Top four tips to dial down creativity and not freak others out:

  1. Speak Quietly - remembering that when we get excited about ideas sometimes the volume of our voice raises (I’ll put my hand up to this one) and we need to be aware of this as our excitement can be misinterpreted or become intimidating to others. Be calm with our moment of excitement, bringing awareness that for some people creative excitement is not experienced or viewed in the same way. And know, you know who you can really celebrate ideas with that include those crazy happy dances!
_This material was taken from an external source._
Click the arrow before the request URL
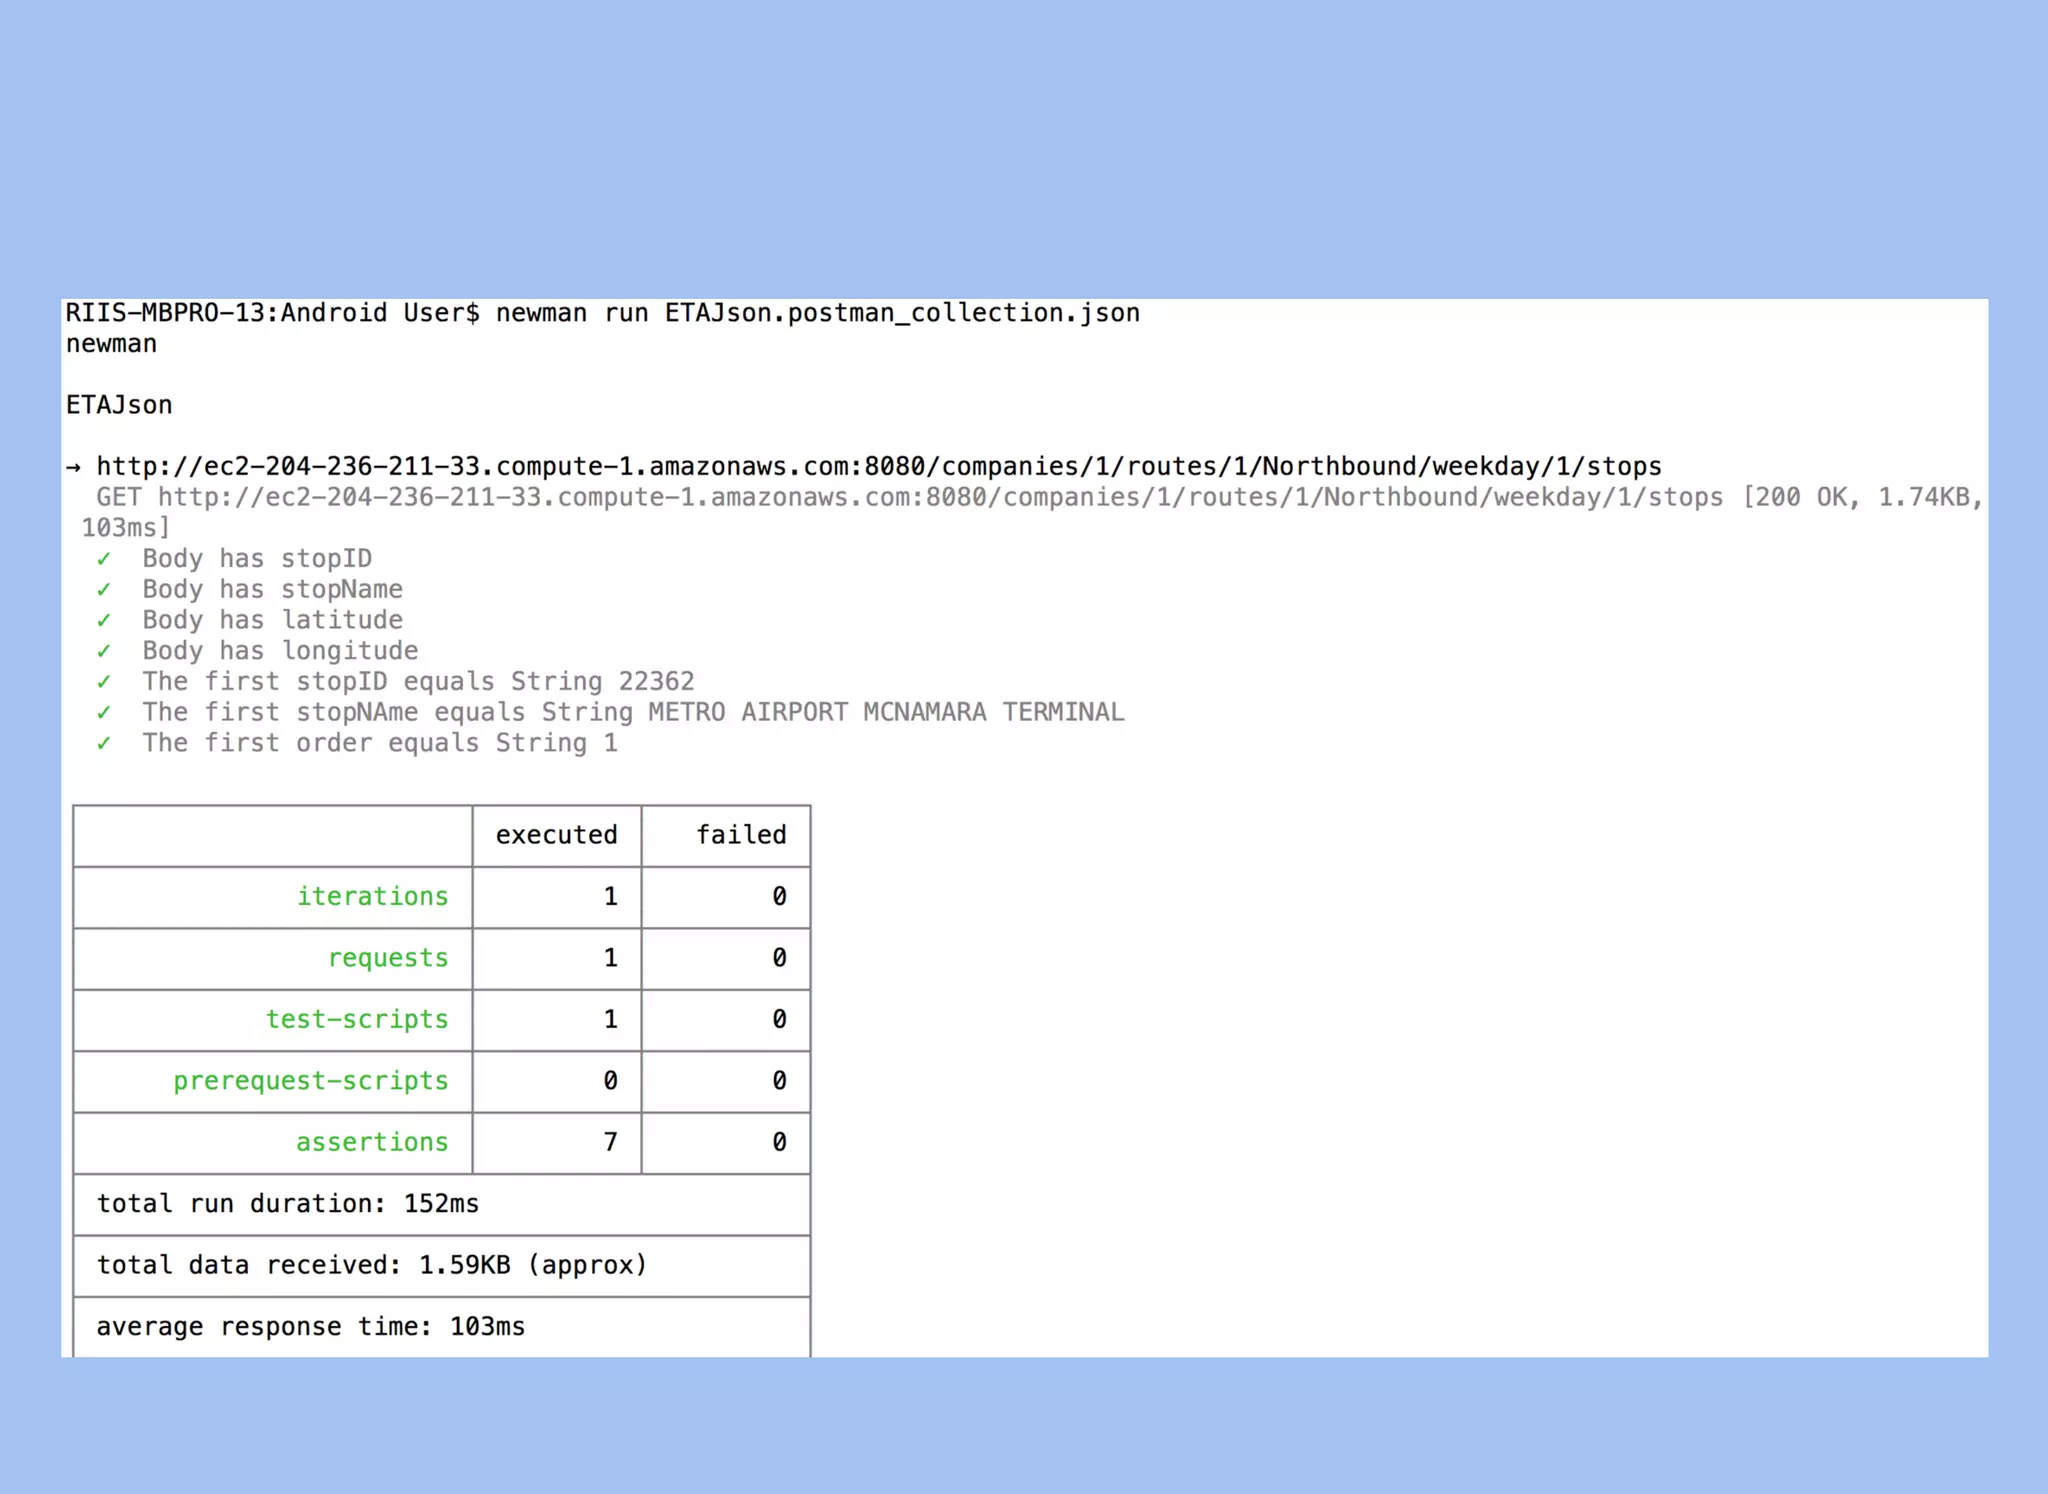The width and height of the screenshot is (2048, 1494). point(74,467)
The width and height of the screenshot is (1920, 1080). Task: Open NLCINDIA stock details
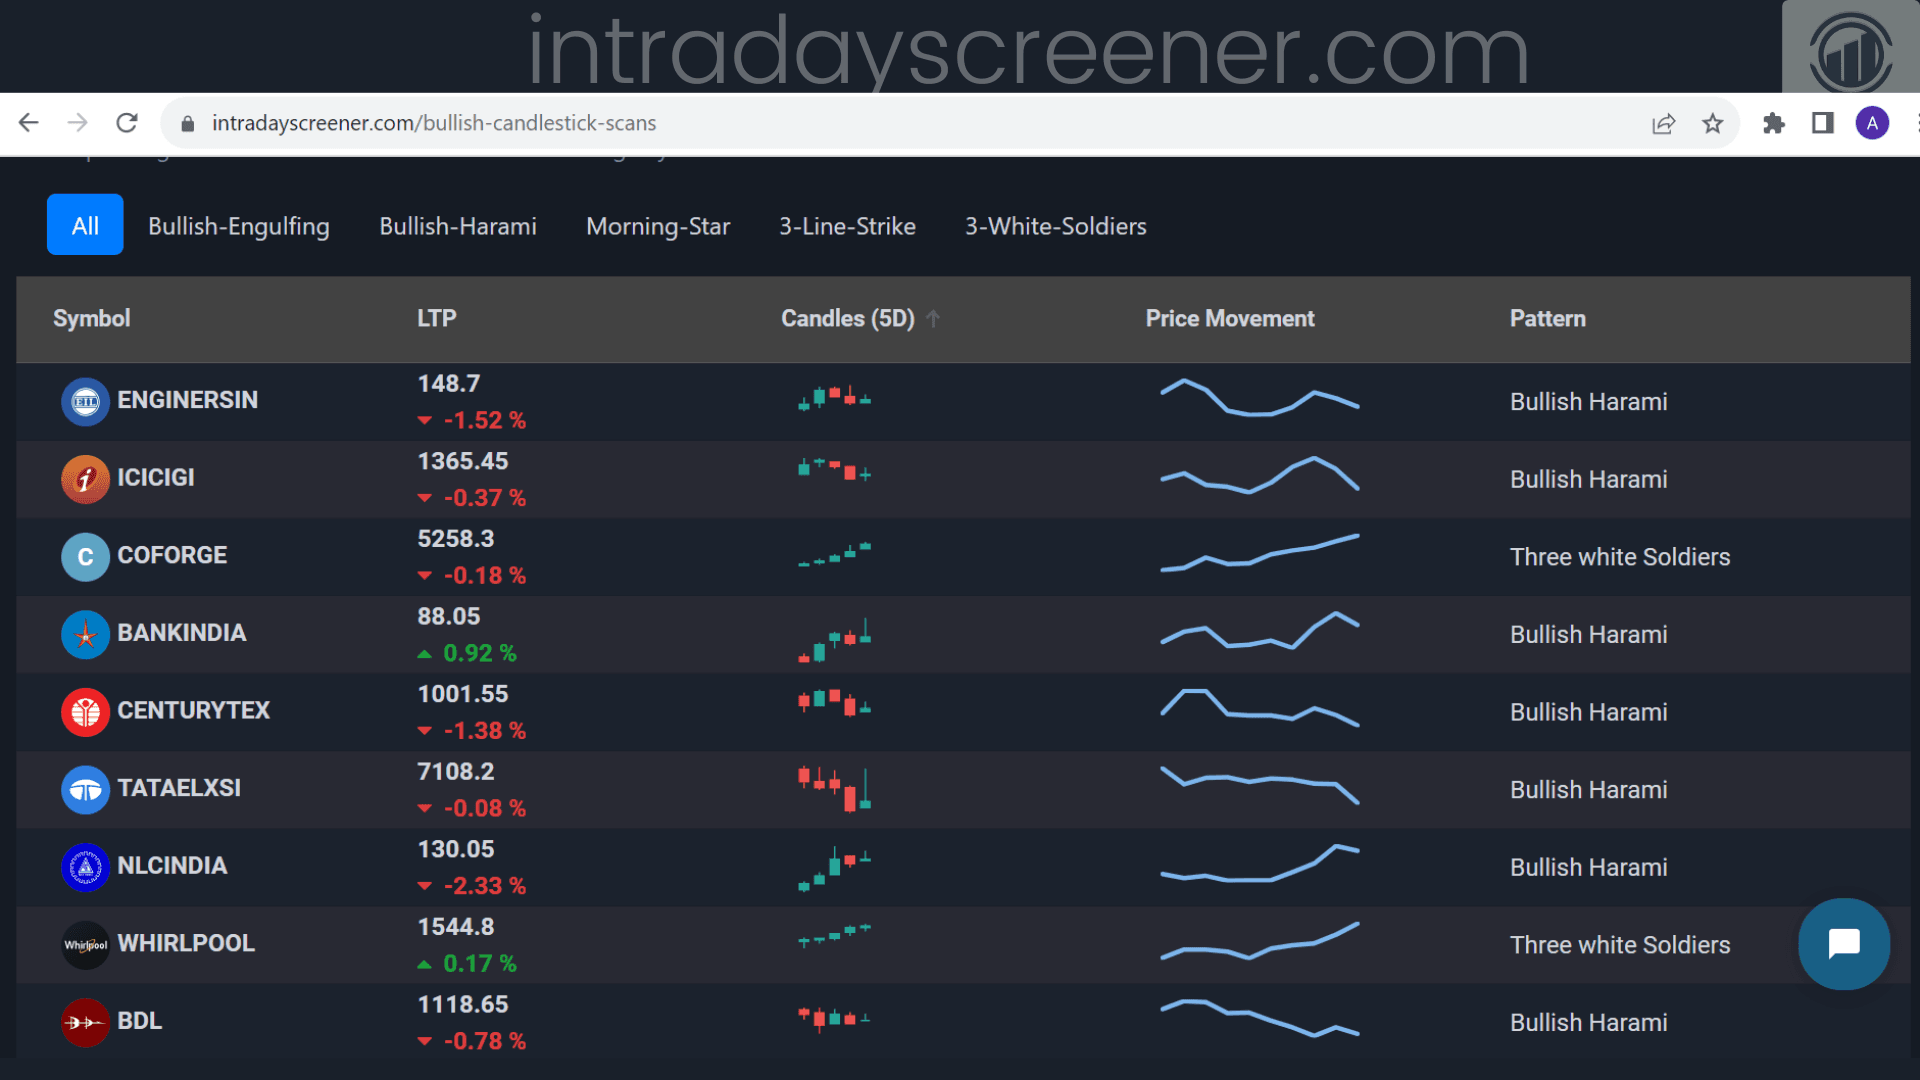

  2. A creative mind jumps arounds between ideas and becomes inspired in the moment (we love this in fellow creatives), but it is best that we maintain focus and don’t change the topic when working with those who find creativity in any form being used with them uncomfortable. It might be better to stay with the intention to share one idea at a time and record our own thinking and ideas in a more private way (like a note book) that we can connect back to later.

  3. Best not to share all ideas at once on the spot. This really freaks our colleagues out, and well won’t feed into our excitement either. So best tip is to share one idea early with all, then make an appointment to discuss and bounce around interpretations, perspectives, questions, ideas, and other possibilities associated to the items. This honours think time and promotes engagement (my experiment with this so far has been a significant shift from silence and crossed arms to every member in the team coming with thoughtful ideas and contributions…and smiles plus appreciation for being able to have a voice).

  4. When discussing an idea even though we might be ready to move forward (in fact we are probably already 35 steps ahead in our mind as creatives) when discussing the one idea ask for options, questions, and thoughts so that you can draw out problems and worries up front. Workshop these in detail so that all risks can be managed, and ideas can move forward.

I’ve been really enjoying exploring these four tips. I can see after a few months of dialling down my strength of creativity and being aware of who I’m working with across different projects that there has been a shift in relationships and a sense of belonging for all in a team. I’ve also noticed a nice slowing down in myself, which has been organic but so beneficial to the think time and inclusion of voices on a project…especially those who have been previously quiet or fearful and displaying this through resistance or anger. In this process I’ve also become very aware of who y fellow creatives are and who I can unleash all the comes with the energy of this strength. Knowing this means I balance between working with different groups while also being true to who I am and what motivates me.

So, as you navigate the strength of creativity, enjoy the opportunity to consider how you can reconnect those who have reacted to your creativity in a way that may have indeed freaked you out!

I’d love to know what you think or experiment with based on the ideas of this post.